[Opening Data for review section]

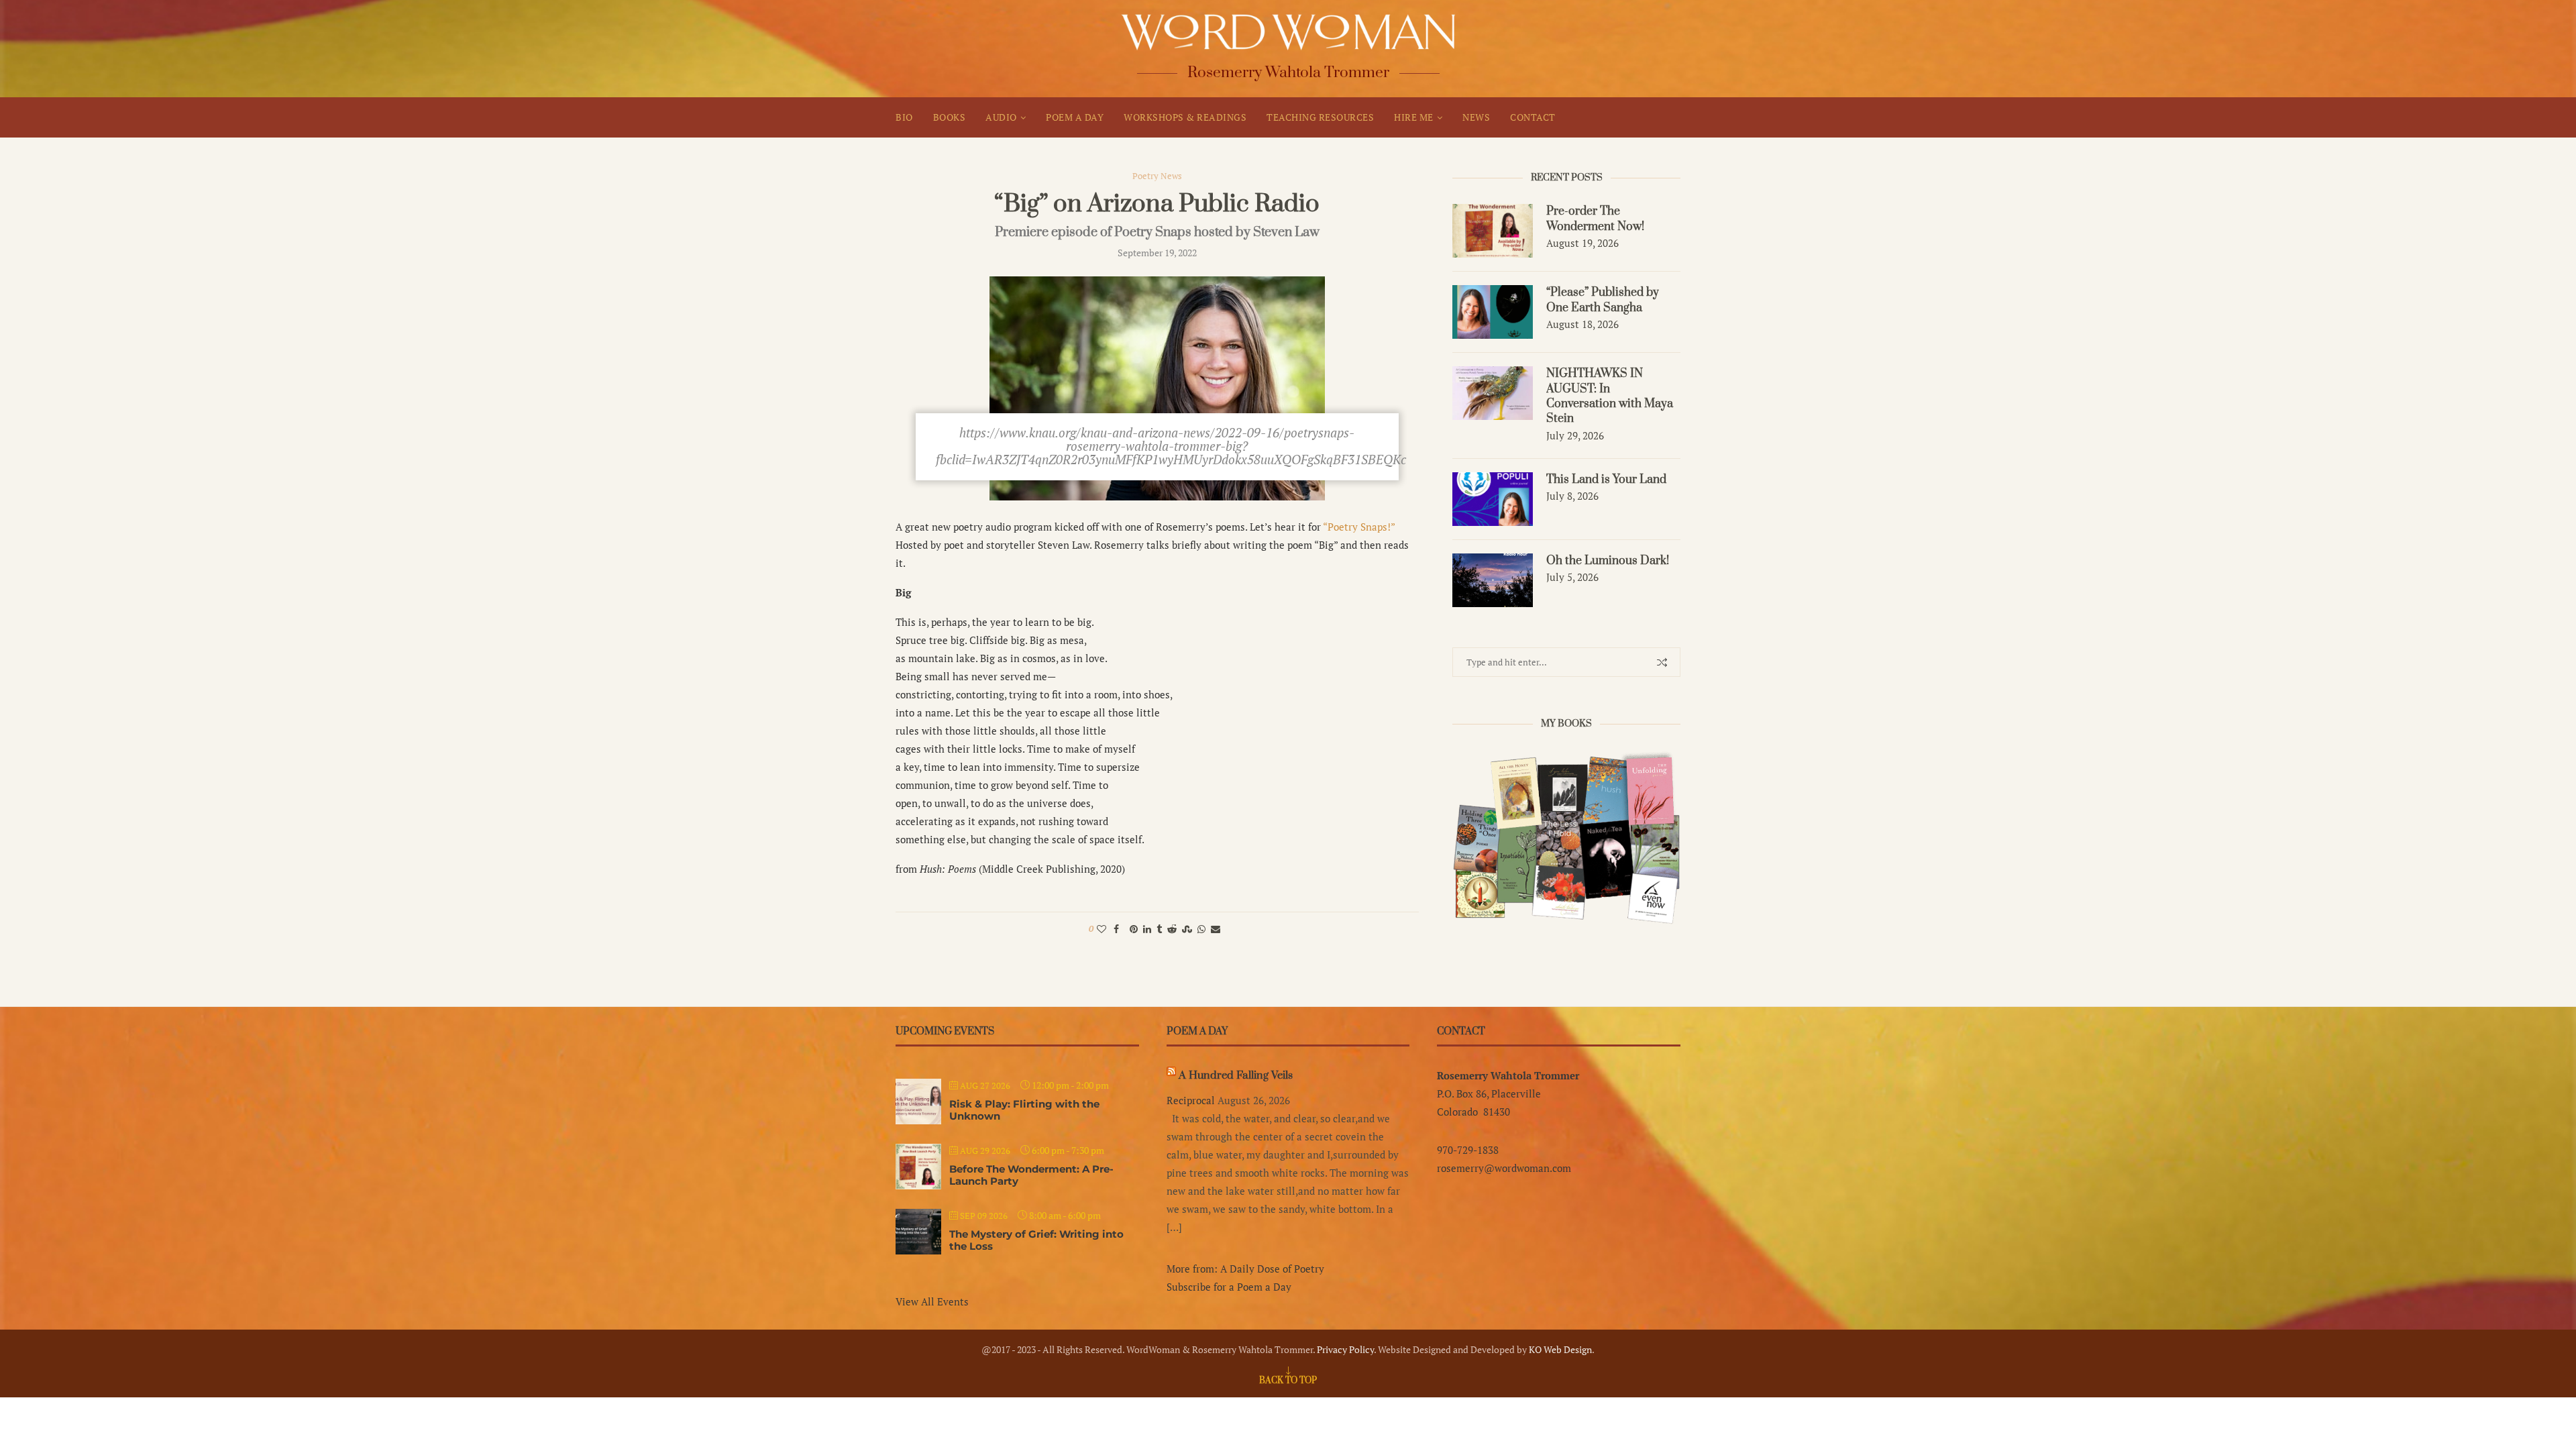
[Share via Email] (1215, 928)
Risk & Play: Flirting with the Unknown (1024, 1109)
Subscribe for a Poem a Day (1229, 1286)
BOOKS (949, 117)
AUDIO (1001, 117)
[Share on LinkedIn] (1147, 928)
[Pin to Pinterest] (1134, 928)
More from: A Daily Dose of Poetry (1245, 1268)
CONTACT (1533, 117)
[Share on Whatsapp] (1201, 928)
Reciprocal (1191, 1100)
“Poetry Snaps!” (1359, 526)
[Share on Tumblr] (1159, 928)
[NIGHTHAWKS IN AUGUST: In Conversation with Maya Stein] (1492, 393)
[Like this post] (1101, 928)
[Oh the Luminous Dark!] (1492, 580)
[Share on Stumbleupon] (1187, 928)
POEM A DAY (1075, 117)
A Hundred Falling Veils (1236, 1075)
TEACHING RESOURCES (1320, 117)
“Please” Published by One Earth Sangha (1602, 300)
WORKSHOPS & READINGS (1185, 117)
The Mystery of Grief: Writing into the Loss (1036, 1240)
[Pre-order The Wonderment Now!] (1492, 231)
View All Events (932, 1301)
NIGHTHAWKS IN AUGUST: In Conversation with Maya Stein (1609, 396)
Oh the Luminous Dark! (1607, 560)
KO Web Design (1560, 1349)
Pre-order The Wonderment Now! (1595, 218)
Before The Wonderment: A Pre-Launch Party (1031, 1175)
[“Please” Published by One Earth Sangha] (1492, 312)
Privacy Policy (1345, 1349)
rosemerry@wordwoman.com (1504, 1168)
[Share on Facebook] (1116, 928)
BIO (904, 117)
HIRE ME (1414, 117)
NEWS (1476, 117)
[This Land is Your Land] (1492, 499)
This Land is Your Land (1606, 479)
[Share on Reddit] (1172, 928)
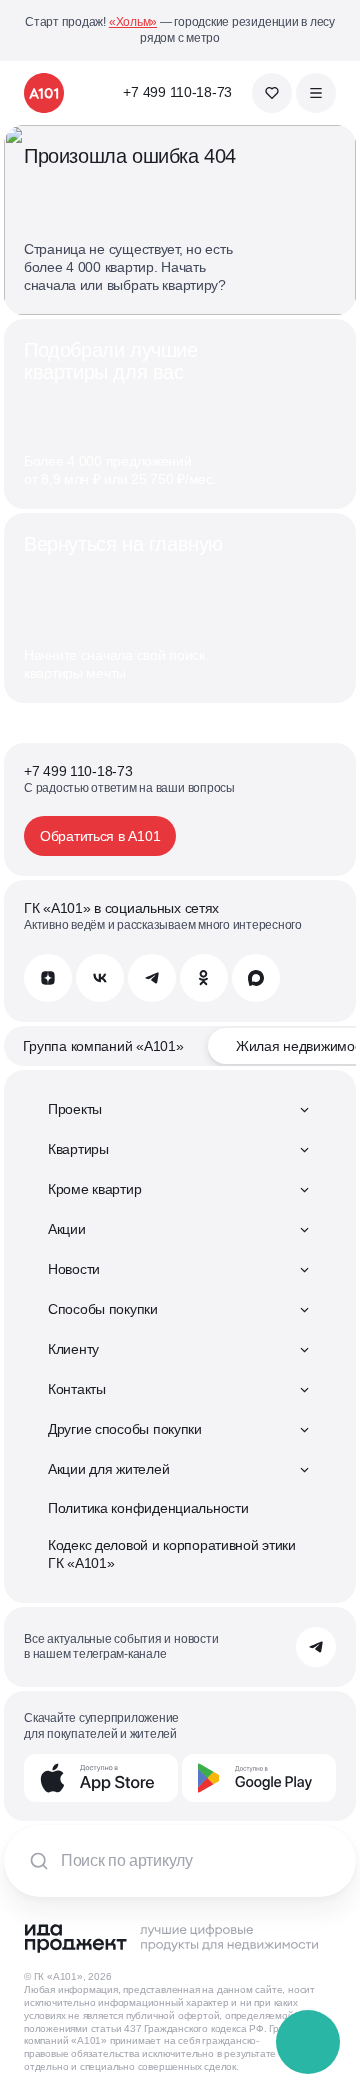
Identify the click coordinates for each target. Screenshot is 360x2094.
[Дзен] (48, 978)
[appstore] (101, 1778)
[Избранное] (272, 93)
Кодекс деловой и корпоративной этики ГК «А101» (172, 1554)
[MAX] (256, 978)
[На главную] (44, 93)
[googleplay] (259, 1778)
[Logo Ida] (171, 1938)
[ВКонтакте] (100, 978)
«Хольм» (133, 22)
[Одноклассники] (204, 978)
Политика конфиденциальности (148, 1508)
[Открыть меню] (316, 93)
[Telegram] (152, 978)
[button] (309, 2043)
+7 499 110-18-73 (177, 92)
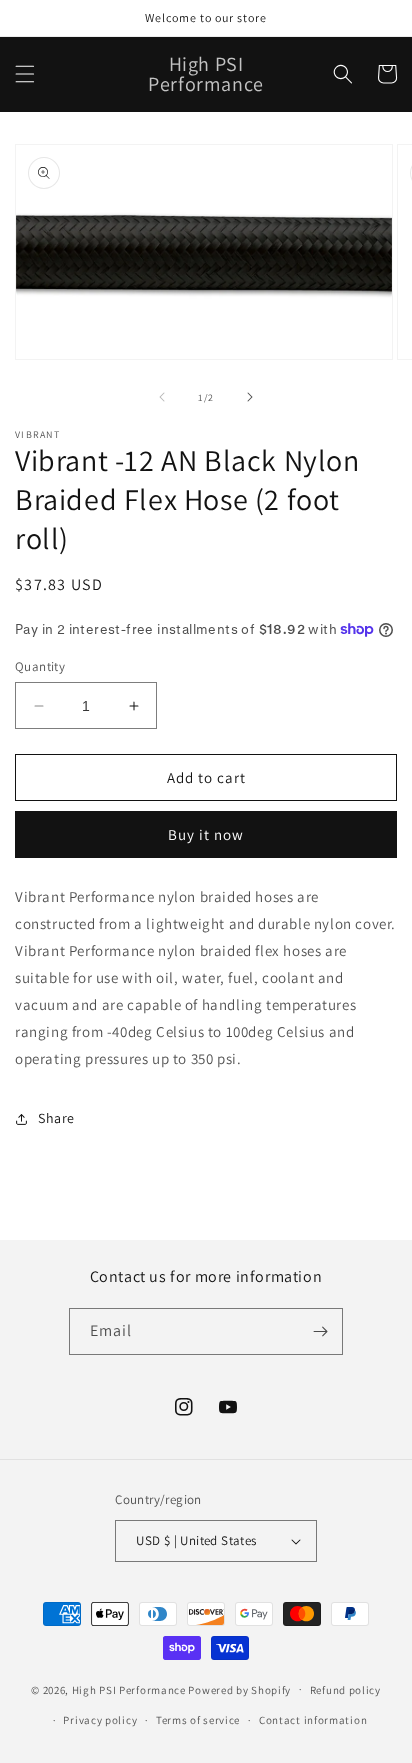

[Closing Data for review section]

**Task instructions**
Go through the records above and copy every line with the word "NIGHTHAWKS".

**Exercise output**
[NIGHTHAWKS IN AUGUST: In Conversation with Maya Stein] (1492, 393)
NIGHTHAWKS IN AUGUST: In Conversation with Maya Stein (1609, 396)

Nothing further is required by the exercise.